§ **REQUIREMENT**:
Keep each line of the material that includes "Switch", and leave out the rest.
########
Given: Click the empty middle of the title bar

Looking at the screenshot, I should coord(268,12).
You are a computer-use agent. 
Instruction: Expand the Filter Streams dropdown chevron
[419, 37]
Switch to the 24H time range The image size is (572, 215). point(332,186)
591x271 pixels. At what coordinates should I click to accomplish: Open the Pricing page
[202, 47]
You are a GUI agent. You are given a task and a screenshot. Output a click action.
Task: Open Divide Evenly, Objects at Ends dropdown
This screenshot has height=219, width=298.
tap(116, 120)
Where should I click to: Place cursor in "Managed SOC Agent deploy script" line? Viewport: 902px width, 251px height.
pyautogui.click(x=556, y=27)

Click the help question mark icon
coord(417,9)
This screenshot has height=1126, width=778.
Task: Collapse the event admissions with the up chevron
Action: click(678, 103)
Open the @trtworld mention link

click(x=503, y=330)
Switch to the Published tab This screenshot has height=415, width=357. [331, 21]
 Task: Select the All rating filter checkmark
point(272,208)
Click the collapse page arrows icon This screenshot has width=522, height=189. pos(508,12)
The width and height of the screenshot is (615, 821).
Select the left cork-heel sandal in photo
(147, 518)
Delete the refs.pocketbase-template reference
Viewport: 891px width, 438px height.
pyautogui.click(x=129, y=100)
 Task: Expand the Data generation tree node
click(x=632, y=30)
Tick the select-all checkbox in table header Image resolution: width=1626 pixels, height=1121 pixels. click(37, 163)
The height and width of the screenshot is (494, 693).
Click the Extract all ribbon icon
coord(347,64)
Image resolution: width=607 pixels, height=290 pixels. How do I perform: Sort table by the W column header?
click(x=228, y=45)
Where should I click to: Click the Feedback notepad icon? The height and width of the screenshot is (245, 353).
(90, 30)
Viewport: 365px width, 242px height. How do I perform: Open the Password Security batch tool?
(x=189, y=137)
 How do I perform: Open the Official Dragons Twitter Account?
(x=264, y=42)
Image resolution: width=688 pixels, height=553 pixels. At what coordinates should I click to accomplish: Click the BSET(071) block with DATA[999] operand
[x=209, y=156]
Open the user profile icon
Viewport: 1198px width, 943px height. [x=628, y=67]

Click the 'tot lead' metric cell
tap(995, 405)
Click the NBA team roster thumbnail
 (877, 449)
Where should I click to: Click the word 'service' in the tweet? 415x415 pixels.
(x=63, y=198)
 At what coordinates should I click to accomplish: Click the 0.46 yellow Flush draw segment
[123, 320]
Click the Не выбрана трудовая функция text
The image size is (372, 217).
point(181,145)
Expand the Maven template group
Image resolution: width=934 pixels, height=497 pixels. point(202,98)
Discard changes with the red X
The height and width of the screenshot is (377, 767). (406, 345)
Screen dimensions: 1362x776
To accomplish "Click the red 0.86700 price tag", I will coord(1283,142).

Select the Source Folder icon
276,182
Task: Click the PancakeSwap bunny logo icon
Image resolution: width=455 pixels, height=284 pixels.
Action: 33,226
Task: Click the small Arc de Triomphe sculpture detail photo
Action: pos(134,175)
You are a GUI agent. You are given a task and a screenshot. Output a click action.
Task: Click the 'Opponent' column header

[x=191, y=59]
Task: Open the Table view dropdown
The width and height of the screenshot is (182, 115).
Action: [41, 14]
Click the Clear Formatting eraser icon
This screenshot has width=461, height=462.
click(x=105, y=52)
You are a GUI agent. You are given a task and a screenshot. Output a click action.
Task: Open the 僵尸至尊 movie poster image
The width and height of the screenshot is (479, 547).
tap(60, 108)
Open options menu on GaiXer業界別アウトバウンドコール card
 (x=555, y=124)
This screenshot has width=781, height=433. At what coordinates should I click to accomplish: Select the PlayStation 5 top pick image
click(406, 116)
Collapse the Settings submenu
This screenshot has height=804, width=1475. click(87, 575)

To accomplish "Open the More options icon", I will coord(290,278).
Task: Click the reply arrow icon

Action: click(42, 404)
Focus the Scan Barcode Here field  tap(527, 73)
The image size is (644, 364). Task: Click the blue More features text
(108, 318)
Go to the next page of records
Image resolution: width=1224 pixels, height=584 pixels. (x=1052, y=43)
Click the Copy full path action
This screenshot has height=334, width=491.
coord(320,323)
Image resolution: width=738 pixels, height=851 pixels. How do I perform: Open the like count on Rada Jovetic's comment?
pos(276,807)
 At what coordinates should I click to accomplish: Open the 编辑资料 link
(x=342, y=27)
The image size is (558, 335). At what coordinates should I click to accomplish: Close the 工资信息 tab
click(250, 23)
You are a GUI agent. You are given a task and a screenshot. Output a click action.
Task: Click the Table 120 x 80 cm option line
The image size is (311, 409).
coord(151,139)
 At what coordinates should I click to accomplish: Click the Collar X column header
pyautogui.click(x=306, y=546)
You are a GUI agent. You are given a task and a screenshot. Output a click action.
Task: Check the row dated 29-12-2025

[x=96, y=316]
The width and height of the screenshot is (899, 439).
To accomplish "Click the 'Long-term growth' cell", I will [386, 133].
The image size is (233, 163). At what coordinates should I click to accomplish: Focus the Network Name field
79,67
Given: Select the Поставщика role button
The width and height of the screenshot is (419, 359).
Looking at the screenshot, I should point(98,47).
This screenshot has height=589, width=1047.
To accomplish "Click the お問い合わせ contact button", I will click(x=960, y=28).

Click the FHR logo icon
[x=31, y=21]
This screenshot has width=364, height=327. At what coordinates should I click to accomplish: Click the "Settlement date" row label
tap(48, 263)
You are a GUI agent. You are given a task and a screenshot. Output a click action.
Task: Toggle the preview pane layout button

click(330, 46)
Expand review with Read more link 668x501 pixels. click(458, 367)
########
§ **RESPONSE TO THIS EXERCISE**:
Switch to the 24H time range The image size is (572, 215). point(332,186)
Switch to the Published tab This screenshot has height=415, width=357. [331, 21]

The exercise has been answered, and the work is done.